It was almost a year ago when we met Alonzo Jamison. The former KU basketball standout developed type-2 diabetes and lost function in his kidneys. By April 2015, he was on dialysis for 8 to 10 hours a day and needed a new kidney.
Colleen Jamison, Alonzo's wife, stepped up to try to give him one of her kidneys, but she wasn't a match.
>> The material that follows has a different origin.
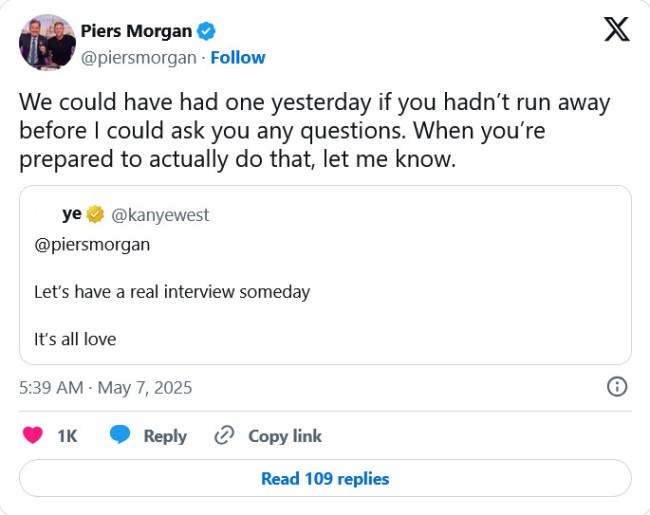Click the 1K likes count
The image size is (650, 515).
(x=67, y=436)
She offered to join a match program where she would donate her kidney to another pair who needed it if they could get the kidney Alonzo needed.
Fast forward to January 24, the transplant surgery is planned and 41 Action News cameras were the only ones allowed inside for the life-saving procedure.
Just before heading in to get his transplant, we asked Alonzo the number one feeling he had about this process.
"I think it's going to be gratefulness and I feel that now and I'm going to continue to feel that for that man over there," he said.
That man is Army veteran Shekinah Bailey, who barely knew the Jamison's until someone shared a link.
"I saw the interview actually you did on Facebook," Bailey told us. "It kind of dawned on me that it's like, if I'm willing to be a soldier and go out there and lay down my life what's a few months of inconvenience to give somebody a kidney?"
Dr. Sean Kumer, surgical director of Liver Transplant and Living Donation for the University of Kansas Health System, is Shekinah's surgeon. He works with living donors regularly and said not only are they rare but, "they're the only person getting an operation in the entire hospital that doesn't need one so that ups the ante."
Dr. Tim Schmitt, Alonzo's surgeon, is the director of transplant at the University of Kansas Health System. He said Alonzo, "won't know how bad he actually felt once this kidney starts working."
The surgery was a success and Alonzo is already feeling better.
"You just don't know how it feels to have a gift like this. This is just once in a lifetime type of situation and I can't put it into words," he shared.